Can you repeat the lines below verbatim, starting at the line that contains "Screen dimensions: 1111x737" and stopping after the line that contains "click(x=579, y=391)"?

==== EXTRACTED MATERIAL

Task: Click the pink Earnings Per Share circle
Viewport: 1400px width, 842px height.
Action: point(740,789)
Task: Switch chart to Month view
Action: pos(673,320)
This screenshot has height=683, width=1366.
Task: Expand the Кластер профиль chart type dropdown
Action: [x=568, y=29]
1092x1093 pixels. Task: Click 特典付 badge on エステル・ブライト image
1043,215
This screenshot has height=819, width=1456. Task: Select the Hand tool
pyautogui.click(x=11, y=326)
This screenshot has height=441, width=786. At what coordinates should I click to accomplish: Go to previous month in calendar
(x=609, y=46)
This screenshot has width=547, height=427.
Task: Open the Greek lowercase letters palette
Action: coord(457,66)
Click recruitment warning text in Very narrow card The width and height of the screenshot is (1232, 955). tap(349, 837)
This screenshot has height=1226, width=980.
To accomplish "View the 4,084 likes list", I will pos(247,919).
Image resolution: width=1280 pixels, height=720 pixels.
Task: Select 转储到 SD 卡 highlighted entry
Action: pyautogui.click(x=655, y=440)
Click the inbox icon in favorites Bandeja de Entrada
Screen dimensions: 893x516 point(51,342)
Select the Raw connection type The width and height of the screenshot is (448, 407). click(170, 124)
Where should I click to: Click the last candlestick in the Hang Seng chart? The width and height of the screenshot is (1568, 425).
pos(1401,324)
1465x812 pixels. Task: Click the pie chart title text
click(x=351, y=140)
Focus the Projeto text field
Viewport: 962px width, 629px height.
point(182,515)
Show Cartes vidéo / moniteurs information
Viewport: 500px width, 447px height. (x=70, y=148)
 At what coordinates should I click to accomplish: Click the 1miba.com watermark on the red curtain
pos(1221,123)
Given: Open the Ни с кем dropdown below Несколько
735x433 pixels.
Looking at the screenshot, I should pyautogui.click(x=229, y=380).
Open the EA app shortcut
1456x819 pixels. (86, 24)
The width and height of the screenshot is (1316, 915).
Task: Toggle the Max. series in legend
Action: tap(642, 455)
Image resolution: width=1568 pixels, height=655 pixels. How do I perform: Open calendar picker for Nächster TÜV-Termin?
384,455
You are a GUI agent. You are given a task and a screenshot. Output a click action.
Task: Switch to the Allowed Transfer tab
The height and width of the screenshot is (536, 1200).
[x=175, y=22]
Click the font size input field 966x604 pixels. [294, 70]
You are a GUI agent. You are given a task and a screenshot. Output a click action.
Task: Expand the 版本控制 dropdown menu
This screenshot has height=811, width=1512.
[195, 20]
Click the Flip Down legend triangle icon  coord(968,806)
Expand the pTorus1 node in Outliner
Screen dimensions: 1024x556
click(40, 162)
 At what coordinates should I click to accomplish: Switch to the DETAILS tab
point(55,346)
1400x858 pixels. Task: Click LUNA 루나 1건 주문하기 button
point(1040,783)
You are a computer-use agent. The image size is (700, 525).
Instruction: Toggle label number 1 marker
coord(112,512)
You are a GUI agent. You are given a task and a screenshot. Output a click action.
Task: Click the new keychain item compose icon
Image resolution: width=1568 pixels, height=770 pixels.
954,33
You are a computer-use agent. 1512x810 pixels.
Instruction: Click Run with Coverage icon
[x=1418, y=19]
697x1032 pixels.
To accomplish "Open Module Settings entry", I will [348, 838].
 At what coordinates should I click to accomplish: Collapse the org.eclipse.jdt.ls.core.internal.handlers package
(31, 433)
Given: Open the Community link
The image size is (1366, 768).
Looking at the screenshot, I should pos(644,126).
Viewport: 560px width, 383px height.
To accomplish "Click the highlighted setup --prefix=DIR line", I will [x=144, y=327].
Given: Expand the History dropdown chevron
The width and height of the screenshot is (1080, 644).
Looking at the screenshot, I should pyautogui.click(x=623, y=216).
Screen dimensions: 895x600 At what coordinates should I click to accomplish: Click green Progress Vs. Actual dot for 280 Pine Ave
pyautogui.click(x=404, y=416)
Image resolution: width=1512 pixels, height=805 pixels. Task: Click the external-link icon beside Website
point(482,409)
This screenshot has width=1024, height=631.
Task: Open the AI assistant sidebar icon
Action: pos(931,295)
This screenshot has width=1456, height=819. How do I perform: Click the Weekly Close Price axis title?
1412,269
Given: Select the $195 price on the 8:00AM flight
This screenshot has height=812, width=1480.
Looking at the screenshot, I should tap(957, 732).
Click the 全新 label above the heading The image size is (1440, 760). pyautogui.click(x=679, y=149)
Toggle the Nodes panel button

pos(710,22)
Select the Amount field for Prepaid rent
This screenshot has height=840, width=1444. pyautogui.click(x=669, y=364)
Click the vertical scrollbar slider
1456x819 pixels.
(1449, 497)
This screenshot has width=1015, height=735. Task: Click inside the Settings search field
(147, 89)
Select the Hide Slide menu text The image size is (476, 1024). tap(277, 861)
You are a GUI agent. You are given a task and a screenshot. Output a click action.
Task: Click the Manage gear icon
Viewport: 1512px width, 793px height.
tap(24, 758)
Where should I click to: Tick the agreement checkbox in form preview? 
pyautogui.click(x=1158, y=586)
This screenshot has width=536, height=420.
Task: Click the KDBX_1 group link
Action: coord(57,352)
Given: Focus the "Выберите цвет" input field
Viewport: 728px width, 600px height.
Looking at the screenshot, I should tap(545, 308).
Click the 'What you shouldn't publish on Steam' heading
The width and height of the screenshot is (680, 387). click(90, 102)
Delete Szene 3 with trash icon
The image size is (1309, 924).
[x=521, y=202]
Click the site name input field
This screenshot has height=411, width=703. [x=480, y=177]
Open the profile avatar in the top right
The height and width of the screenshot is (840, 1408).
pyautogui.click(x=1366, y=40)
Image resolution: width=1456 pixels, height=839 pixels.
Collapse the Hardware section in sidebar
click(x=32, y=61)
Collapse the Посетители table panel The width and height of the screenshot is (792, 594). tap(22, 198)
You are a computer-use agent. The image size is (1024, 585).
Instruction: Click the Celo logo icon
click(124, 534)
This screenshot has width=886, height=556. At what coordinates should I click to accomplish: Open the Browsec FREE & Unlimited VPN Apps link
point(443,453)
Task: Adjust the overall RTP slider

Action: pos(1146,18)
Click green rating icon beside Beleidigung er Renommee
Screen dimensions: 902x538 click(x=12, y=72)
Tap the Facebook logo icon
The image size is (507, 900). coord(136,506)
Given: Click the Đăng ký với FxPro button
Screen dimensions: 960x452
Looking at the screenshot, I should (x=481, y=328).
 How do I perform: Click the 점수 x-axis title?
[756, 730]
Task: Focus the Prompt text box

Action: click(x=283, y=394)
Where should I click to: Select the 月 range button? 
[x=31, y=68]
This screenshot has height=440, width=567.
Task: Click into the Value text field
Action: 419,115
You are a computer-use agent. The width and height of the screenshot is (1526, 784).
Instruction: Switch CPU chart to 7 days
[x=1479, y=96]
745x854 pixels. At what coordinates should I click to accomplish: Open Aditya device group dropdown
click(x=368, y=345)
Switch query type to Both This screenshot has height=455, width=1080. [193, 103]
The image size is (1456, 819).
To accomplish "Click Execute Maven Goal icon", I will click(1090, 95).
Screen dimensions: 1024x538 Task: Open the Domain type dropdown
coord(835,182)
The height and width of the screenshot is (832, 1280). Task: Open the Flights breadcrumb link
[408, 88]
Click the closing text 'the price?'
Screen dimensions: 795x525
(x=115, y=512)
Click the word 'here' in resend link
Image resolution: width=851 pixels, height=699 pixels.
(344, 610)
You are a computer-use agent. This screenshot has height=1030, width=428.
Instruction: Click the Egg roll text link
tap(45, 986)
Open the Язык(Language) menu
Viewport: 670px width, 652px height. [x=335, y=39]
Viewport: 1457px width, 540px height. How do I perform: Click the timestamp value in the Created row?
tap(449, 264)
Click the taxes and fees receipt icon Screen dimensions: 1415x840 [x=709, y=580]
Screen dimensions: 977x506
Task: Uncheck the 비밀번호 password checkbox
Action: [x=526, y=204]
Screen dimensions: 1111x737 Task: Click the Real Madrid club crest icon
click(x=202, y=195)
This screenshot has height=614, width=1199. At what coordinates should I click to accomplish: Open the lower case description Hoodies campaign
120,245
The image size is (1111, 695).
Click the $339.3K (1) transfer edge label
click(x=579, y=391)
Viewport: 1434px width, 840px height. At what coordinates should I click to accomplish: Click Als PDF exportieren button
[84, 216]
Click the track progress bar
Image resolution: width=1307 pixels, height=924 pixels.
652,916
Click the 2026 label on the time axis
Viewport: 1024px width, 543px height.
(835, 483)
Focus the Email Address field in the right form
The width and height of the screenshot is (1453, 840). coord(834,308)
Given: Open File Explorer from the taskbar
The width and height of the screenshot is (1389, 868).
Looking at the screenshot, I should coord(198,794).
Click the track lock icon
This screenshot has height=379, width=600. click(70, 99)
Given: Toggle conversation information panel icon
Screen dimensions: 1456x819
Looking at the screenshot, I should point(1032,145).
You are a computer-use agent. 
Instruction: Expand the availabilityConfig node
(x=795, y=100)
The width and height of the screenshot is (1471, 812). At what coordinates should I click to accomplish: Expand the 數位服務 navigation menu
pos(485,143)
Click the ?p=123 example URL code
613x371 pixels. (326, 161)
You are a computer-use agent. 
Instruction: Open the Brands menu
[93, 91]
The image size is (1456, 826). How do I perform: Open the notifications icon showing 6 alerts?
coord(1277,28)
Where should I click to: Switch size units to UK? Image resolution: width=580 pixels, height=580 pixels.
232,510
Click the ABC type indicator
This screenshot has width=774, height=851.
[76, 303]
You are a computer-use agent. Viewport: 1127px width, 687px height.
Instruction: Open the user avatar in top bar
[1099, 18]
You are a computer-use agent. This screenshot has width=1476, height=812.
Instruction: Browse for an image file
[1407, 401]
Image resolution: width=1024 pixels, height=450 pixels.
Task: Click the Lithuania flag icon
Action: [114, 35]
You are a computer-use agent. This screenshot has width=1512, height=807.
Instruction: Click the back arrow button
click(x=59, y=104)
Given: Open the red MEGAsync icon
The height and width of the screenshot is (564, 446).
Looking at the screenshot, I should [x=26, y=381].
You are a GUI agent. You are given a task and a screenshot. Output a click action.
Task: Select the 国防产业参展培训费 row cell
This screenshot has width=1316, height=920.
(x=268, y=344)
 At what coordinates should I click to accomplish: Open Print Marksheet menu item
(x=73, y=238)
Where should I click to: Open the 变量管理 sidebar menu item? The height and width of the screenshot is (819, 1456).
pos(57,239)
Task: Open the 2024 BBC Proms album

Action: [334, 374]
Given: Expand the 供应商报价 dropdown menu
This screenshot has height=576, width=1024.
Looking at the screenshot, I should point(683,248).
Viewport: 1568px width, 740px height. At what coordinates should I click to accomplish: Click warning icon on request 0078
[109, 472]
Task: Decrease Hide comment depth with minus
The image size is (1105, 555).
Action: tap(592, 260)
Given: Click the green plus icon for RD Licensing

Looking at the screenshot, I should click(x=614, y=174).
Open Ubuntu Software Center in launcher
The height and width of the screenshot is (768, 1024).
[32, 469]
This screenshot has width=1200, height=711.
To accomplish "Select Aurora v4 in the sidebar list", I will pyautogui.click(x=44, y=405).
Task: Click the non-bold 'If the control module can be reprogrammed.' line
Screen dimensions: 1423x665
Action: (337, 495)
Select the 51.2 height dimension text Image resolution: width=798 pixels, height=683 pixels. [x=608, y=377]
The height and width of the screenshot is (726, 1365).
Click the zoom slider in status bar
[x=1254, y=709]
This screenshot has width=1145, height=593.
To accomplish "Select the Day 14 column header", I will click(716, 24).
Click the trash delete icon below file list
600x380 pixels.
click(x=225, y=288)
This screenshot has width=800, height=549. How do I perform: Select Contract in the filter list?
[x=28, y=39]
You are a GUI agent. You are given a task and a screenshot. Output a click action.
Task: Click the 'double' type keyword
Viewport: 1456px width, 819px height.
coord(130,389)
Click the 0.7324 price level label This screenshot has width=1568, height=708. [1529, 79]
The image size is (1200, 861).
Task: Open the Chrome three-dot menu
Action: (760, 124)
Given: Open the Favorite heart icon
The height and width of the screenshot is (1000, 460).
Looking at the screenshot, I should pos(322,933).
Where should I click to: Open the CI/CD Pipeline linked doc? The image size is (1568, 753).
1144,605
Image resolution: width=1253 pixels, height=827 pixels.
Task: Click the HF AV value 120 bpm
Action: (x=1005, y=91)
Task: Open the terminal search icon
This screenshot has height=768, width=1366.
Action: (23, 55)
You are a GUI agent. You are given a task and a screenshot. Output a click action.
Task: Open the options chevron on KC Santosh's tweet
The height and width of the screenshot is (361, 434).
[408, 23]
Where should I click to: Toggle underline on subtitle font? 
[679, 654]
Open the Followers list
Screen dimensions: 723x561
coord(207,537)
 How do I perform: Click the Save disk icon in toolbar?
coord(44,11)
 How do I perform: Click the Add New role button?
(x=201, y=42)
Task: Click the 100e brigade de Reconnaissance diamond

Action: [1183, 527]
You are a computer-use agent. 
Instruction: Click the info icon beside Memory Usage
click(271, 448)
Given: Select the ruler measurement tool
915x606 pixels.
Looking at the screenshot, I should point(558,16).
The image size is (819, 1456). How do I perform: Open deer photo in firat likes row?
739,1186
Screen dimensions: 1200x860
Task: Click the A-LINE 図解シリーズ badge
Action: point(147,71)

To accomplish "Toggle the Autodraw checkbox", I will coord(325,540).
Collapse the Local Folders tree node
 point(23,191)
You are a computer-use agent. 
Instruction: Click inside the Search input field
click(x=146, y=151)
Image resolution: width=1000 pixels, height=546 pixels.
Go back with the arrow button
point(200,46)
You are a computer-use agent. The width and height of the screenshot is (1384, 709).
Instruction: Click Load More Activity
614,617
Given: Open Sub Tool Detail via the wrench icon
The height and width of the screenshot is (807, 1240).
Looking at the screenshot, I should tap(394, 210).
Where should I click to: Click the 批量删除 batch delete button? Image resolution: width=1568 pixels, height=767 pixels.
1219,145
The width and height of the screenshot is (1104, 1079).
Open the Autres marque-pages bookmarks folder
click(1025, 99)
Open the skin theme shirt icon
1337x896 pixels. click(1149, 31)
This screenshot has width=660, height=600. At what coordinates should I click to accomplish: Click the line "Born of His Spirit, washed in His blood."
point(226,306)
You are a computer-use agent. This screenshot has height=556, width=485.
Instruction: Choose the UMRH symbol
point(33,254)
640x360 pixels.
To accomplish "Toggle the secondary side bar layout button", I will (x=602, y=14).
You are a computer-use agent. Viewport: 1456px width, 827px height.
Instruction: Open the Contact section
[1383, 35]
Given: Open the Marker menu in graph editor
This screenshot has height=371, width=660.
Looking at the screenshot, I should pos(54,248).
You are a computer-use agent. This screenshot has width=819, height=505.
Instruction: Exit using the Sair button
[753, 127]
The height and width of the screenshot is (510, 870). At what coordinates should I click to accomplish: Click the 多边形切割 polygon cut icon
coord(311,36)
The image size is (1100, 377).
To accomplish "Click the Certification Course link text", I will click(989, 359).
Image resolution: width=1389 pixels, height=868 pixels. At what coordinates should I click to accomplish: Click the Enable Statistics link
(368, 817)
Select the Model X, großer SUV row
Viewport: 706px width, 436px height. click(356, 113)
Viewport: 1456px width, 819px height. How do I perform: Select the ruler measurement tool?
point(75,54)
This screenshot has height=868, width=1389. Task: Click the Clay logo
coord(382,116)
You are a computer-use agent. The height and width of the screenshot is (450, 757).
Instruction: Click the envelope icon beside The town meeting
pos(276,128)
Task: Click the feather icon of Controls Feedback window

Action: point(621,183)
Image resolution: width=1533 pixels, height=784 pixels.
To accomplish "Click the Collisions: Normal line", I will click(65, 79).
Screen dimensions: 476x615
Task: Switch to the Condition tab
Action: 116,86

========

RESULT OF THIS EXERCISE:
Screen dimensions: 1111x737 Task: Click the Real Madrid club crest icon
click(x=202, y=195)
This screenshot has height=614, width=1199. At what coordinates should I click to accomplish: Open the lower case description Hoodies campaign
120,245
The image size is (1111, 695).
Click the $339.3K (1) transfer edge label
click(x=579, y=391)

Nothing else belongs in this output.